Well I am going for it, I am going to do a City & Guild dog training course.

I was really dissappointed with my girls last groom, it was all wrong. Her eyebrows were left long, her nose was too short, and her ears were gone!

So I want to learn to do it myself - I figure that eventually I will cover the cost over many years of grooming and I can even do the odd groom for friends!
Any one else done one? it's just over £500 for part time...


----------



## Janey153 (Mar 26, 2015)

Sounds a great idea! I have never done one but did consider it before I got Barney. Being straightish haired he doesn't (at the moment) need much grooming so it doesn't seem worthwhile for me, but you go for it!


----------



## fairlie (Sep 7, 2013)

Dawn, DB1, took one and is now a successful proffessional groomer who is kind enough to share tips with us. Definitely go for it, you'll save money and make alot of friends.


----------



## alexdo (Oct 26, 2013)

Thanks for the encouragement. It is going to be my Xmas present apparently!

I recently started a pet services business and it's going really well, especially the dog walking and cat sitting! so it kind of ties in with that!


----------



## Tinman (Apr 23, 2013)

I have contemplated this idea, every 6-8 weeks when I'm parting with between £40-80 !!
Our groomer is on maternity leave, she is lovely and very reasonable,
As she was off and ouroos were overdue their groom, I got them in to [email protected]
£39.99 each!!! 
I did ask for discount due to been our first time and it was reduced by 25% (thankfully!)
And I must say they did do. Very good job - just as well at those prices!


----------



## DB1 (Jan 20, 2012)

I would have said if you just want to learn to groom Cockapoo's some grooming schools do a day to learn to groom a specific breed from start to finish, usually around £150, but as it sounds as if you are considering it more as part of your business then learning all breeds is a good thing. i would just check what exactly your course entails, I think level 2 often just covers bathing and prep work, and health, handling etc.
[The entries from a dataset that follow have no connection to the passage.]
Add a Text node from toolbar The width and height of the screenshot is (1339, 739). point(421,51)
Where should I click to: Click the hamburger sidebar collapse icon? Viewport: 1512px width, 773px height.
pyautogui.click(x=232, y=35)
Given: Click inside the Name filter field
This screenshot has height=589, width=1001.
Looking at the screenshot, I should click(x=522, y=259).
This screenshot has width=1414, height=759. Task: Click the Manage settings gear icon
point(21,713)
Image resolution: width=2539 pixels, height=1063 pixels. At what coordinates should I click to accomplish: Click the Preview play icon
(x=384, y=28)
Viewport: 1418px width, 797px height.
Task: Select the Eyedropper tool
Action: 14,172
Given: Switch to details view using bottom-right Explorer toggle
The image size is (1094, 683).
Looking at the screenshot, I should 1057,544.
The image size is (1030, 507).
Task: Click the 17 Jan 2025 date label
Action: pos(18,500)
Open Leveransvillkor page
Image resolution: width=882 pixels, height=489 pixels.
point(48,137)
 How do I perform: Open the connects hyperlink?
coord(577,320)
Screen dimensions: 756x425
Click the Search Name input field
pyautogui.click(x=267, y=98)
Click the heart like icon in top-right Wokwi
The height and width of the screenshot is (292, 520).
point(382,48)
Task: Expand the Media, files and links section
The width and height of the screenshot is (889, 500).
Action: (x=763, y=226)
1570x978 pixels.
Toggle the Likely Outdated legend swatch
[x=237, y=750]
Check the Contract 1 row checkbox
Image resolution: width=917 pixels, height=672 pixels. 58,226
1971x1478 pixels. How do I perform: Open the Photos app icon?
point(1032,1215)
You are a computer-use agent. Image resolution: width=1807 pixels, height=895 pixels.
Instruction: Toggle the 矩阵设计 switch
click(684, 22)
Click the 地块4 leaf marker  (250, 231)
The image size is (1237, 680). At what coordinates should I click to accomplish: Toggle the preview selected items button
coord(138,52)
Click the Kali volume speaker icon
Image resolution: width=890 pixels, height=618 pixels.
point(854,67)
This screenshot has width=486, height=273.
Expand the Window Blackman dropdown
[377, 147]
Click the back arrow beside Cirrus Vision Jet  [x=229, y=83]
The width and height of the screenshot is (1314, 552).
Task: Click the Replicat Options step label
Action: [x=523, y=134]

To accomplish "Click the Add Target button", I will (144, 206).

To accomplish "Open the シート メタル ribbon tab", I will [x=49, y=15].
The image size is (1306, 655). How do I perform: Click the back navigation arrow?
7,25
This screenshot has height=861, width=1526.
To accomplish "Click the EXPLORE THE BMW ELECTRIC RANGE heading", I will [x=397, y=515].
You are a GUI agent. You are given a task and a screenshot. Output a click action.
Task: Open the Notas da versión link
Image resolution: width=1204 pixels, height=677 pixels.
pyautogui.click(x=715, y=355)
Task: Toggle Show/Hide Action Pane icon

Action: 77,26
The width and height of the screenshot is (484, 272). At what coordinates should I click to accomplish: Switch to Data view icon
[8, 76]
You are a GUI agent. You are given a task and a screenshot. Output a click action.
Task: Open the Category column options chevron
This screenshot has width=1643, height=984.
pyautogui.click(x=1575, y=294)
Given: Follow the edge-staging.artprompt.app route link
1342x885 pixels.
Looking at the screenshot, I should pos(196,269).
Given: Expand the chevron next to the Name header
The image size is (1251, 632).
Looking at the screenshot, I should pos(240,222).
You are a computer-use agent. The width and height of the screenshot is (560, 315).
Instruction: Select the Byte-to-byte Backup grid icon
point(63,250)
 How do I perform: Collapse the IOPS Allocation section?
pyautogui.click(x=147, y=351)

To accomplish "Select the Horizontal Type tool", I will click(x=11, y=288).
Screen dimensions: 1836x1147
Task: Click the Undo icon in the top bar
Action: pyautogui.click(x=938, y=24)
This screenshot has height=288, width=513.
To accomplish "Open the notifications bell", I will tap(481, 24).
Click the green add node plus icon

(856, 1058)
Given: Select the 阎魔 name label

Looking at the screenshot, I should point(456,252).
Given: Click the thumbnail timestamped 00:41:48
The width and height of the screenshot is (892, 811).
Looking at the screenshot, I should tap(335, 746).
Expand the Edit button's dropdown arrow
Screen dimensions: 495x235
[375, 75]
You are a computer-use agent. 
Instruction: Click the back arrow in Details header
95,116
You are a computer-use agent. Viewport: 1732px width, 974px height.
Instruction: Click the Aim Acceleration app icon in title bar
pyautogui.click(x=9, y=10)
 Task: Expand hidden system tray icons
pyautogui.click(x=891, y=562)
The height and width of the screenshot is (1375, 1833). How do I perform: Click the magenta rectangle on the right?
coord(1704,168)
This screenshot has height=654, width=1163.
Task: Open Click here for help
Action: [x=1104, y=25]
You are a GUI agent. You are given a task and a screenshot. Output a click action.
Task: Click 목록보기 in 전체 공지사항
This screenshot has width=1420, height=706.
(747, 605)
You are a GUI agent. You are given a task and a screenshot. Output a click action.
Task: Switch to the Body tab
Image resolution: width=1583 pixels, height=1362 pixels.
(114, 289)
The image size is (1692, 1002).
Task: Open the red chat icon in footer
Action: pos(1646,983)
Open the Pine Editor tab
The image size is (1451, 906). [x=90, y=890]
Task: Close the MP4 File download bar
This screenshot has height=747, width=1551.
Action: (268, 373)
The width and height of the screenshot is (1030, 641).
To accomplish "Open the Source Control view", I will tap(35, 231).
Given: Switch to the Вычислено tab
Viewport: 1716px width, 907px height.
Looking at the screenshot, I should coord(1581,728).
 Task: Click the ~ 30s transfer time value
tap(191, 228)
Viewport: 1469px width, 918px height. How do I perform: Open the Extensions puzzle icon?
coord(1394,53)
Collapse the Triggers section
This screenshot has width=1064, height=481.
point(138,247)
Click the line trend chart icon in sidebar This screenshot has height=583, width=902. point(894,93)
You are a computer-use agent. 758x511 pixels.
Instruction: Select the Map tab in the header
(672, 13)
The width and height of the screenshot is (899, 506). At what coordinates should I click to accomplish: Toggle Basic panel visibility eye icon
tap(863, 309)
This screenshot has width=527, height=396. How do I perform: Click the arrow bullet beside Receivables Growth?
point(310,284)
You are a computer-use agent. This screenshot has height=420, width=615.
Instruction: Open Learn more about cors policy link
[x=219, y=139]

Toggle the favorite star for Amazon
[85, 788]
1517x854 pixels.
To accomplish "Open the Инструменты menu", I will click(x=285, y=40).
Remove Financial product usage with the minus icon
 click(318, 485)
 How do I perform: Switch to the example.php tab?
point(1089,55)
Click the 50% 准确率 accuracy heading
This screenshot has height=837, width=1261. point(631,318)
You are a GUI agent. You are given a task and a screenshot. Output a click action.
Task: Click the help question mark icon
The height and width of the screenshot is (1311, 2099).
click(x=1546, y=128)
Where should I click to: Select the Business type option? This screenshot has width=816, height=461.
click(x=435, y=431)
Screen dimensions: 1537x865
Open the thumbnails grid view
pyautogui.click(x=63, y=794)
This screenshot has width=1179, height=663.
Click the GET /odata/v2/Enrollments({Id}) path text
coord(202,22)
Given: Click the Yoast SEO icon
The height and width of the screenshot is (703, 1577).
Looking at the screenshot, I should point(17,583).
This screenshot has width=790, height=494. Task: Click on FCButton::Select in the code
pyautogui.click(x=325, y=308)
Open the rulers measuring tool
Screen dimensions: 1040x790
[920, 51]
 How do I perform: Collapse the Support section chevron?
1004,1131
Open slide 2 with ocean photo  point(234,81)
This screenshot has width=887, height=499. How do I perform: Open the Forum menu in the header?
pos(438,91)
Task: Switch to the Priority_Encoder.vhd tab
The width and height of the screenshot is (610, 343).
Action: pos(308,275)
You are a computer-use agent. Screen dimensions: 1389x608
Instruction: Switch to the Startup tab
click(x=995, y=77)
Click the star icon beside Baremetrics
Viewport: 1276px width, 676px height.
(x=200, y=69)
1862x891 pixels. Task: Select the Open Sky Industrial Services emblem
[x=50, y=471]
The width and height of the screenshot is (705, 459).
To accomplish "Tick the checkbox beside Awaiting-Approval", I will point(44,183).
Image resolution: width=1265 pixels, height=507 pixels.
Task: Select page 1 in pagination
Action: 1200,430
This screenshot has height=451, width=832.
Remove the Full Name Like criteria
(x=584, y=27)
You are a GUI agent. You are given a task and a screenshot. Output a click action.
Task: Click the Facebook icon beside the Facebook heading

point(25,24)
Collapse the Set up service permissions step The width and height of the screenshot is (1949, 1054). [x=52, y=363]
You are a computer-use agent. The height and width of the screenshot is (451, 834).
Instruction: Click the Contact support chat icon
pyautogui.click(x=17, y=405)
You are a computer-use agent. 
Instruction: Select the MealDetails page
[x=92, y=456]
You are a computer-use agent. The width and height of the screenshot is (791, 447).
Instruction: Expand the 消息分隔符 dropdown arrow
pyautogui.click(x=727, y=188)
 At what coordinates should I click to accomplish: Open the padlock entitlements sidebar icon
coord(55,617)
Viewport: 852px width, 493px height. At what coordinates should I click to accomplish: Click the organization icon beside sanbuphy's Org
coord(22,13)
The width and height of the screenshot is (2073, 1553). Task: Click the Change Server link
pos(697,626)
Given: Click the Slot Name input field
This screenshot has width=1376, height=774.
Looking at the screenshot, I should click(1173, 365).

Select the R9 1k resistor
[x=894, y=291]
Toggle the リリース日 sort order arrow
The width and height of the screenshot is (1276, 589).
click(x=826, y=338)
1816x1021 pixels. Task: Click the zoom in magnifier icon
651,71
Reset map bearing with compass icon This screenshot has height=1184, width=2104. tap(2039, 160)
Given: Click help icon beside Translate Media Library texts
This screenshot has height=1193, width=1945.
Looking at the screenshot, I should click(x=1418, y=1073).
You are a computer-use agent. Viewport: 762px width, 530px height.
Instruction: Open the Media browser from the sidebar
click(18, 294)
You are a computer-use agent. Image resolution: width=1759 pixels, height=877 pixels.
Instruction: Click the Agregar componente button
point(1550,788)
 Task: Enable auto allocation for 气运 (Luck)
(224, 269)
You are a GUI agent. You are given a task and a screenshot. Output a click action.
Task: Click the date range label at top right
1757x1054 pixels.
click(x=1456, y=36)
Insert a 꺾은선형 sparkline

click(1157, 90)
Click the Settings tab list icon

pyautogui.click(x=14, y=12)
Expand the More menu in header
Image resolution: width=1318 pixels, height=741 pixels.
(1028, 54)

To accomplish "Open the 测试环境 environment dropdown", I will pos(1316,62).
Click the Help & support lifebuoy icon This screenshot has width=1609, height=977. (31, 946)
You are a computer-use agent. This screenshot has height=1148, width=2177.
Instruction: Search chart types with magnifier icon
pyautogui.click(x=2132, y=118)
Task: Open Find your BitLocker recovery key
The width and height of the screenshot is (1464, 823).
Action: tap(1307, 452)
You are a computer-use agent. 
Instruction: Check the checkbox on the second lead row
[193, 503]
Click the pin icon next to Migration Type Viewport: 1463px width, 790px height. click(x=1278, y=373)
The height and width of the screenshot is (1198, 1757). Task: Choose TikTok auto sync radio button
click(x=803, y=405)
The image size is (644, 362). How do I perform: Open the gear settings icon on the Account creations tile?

It is a good base to learn from but you don't always get to do clipping and scissoring but schools and colleges do vary. maybe you could do the level 2 and then do a cockapoo specific day?, then in the future if you wanted to you could go onto level 3.


----------



## 2ndhandgal (Aug 29, 2011)

I have done it the other way round and bought the clippers and have just learned as we have gone along - I have had my fair share of disaster cuts along the way but generally I manage something which is not too bad to go out in public with


----------



## fairlie (Sep 7, 2013)

That's what I did too and believe me you have to have a very thick skin to endure the looks and comments when you are out with what looks like a moth eaten shag rug with some bald spots.


----------



## 2ndhandgal (Aug 29, 2011)

fairlie said:


> That's what I did too and believe me you have to have a very thick skin to endure the looks and comments when you are out with what looks like a moth eaten shag rug with some bald spots.


I may well have been there and done that  I did get better  - I am sure a proper groomer would make a better job of her but we manage without people gasping in horror these days


----------



## AW255 (Sep 20, 2015)

fairlie said:


> That's what I did too and believe me you have to have a very thick skin to endure the looks and comments when you are out with what looks like a moth eaten shag rug with some bald spots.


Glad to say you haven't put me off, but it did make me laugh. The idea of grooming my own dog seems financially sensible, but I am aware that he might not win a beauty competition afterwards


----------



## alexdo (Oct 26, 2013)

Ha yes I agree it make take a bit of time... The groomer I normally use is so busy she has taken on someone to help and the last groom that new lady did on my cockapoo was not good :-(
Course content:
You will be shown and be able to practice how to prepare and groom a dog, how to safely control and restrain dogs, bathe and clean a variety of dogs, dry and prepare coats for styling and carry out basic trimming.


----------



## fairlie (Sep 7, 2013)

What I need is a course on sharpening the clipper blades. Dawn do you do yours yourself or does someone do it for you?


----------